Prove {<M> | TM M on input 3 at some point writes symbol “3” on the third cell of its tape} is recursively enumerable but not recursive

Question

Question: Let $$S = \{\langle M\rangle\mid \text{TM }M\text{ on input 3 at some point writes symbol “3” on the third cell of its tape} \}.$$ Show that $S$ is r.e. (Turing acceptable) but not recursive (decidable).
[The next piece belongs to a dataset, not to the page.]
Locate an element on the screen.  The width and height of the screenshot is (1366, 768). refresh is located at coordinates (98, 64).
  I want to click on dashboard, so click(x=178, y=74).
I'm bit confused about this question, I'm not even sure how exactly should I start an approach to it. As I study from Sipser's book, in general when we prove a language is undeciable, we use contradiction to show that if $S$ is decidable, then by doing some trick, $A_{\text{TM}}$ is also decidable but it's not. Thus, $S$ is not decidable. However, this question also asked to show $S$ is acceptable. I'm thinking if we show that $S$ is undecidable, it's sufficient to see that $S$ is acceptable?(I'm totally not sure) Any suggestion?

Answer 1

First we assume for the $S_3$ is decidable and let TM $R$ be the decider for $S_3$. With $R$, we can test whether $M$ writes symbol $``3"$ on the third cell of its tape at some point. If $R$ indicates that $M$ doesn't write $``3"$ on the third cell, reject because $\big \langle M,3 \big \rangle \notin A_{TM}$. If $R$ indicates $M$ writes symbol $``3"$ on the third cell, we can do the simulation without looping. Thus, if TM $R$ exists, we can decide $A_{TM}$, but we know that $A_{TM}$ is undicidable, by contradiction, we can conclude that $R$ doesn't exist. Hence, $S_3$ is undecidable.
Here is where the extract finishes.